### WORK INSTRUCTION
Word for word, and with pictures excluded, copy out all the records that follow.

(Saved entries)
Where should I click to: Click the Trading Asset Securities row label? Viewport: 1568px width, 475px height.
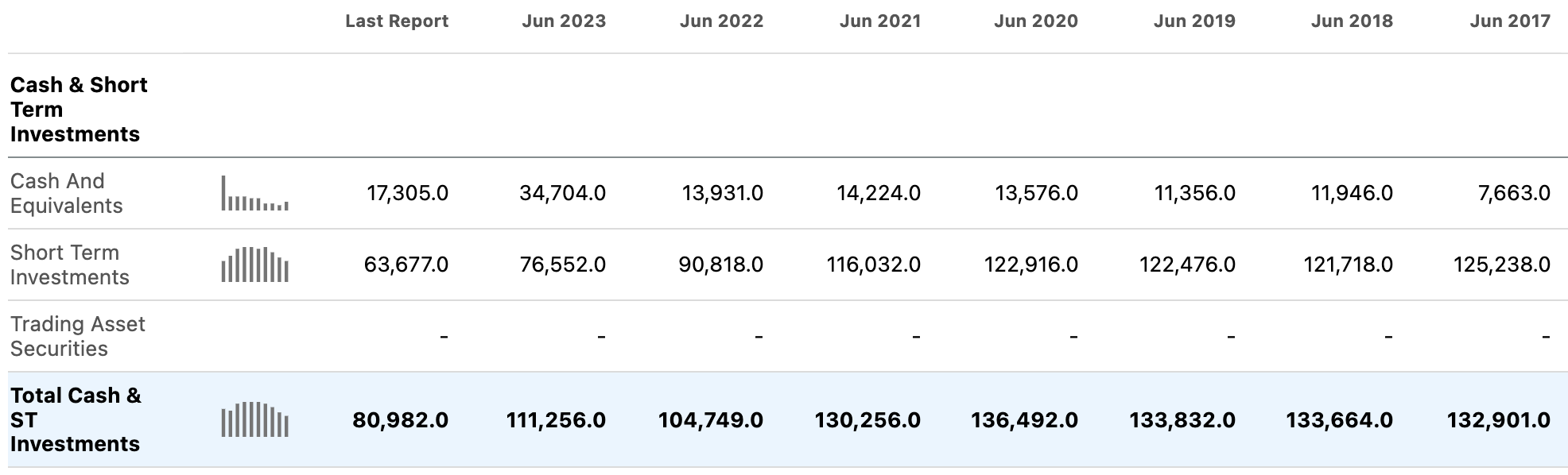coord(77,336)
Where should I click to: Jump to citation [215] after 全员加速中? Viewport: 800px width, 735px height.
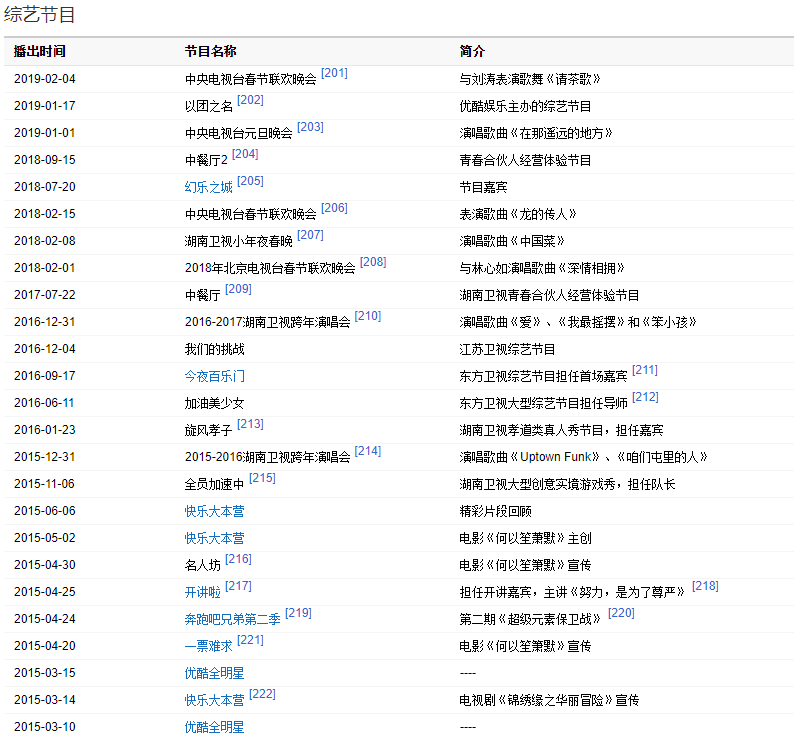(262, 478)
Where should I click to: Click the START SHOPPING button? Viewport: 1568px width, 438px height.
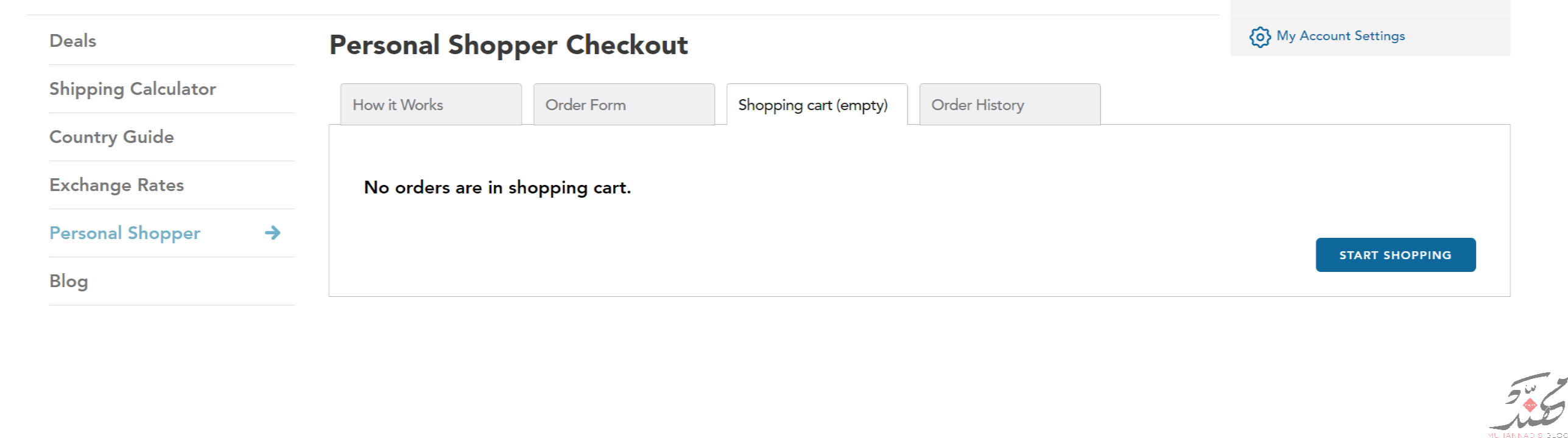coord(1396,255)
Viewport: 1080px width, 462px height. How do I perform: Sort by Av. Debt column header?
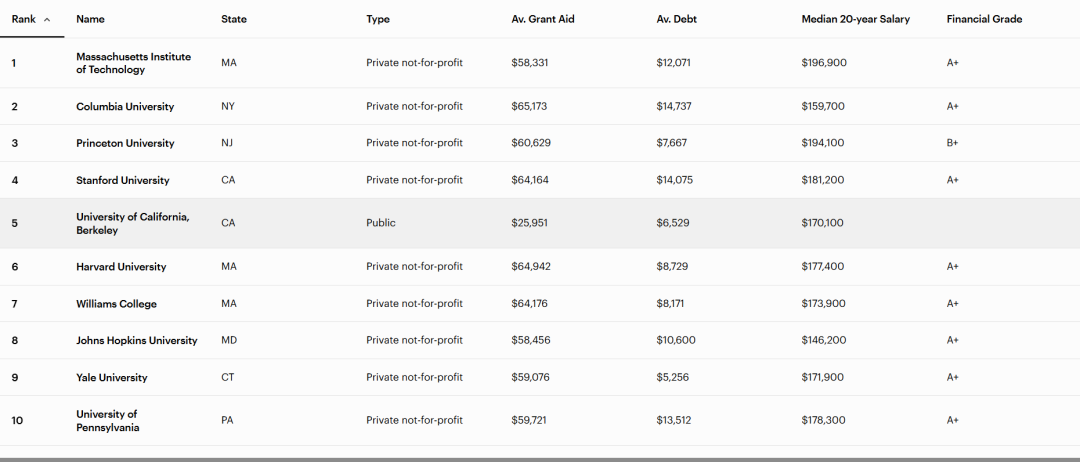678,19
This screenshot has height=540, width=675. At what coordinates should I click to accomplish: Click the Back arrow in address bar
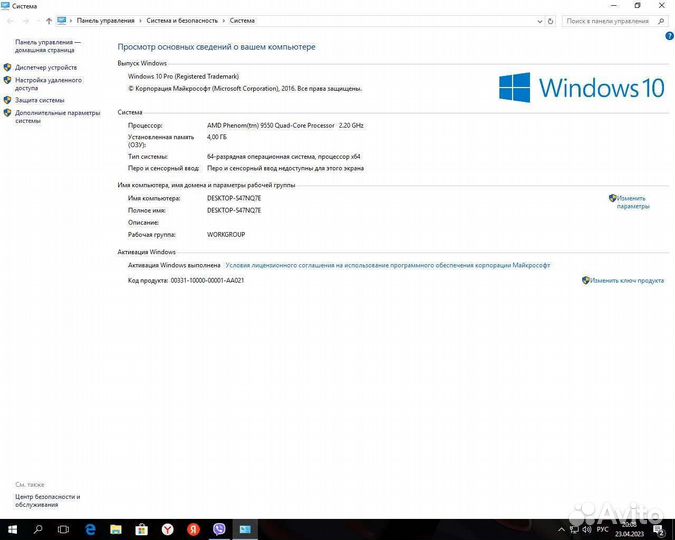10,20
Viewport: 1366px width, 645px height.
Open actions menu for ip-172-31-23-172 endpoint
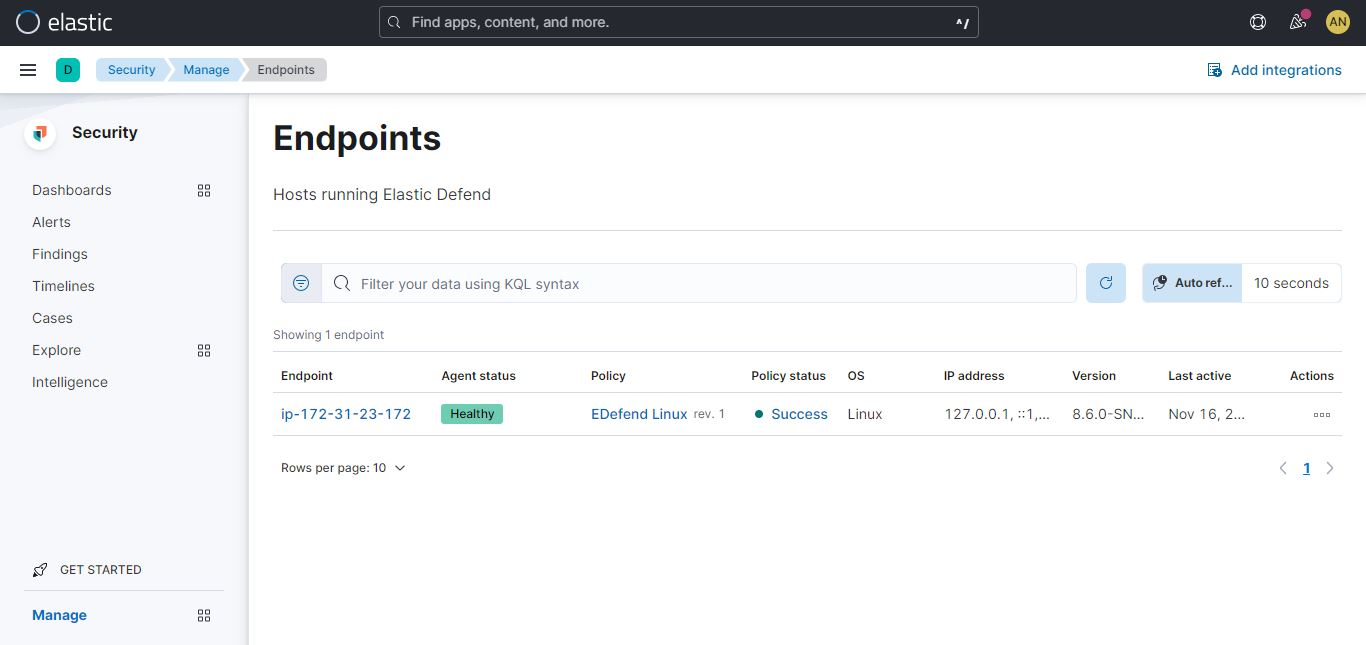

### ANSWER BELOW
Where should I click to: Click the Trading Asset Securities row label? Viewport: 1568px width, 475px height.
coord(77,336)
Where should I click to: Jump to citation [215] after 全员加速中? Viewport: 800px width, 735px height.
(262, 478)
Where should I click to: Click the START SHOPPING button? Viewport: 1568px width, 438px height.
coord(1396,255)
Viewport: 1080px width, 462px height. How do I perform: Sort by Av. Debt column header?
678,19
This screenshot has height=540, width=675. At what coordinates should I click to accomplish: Click the Back arrow in address bar
10,20
Viewport: 1366px width, 645px height.
Open actions menu for ip-172-31-23-172 endpoint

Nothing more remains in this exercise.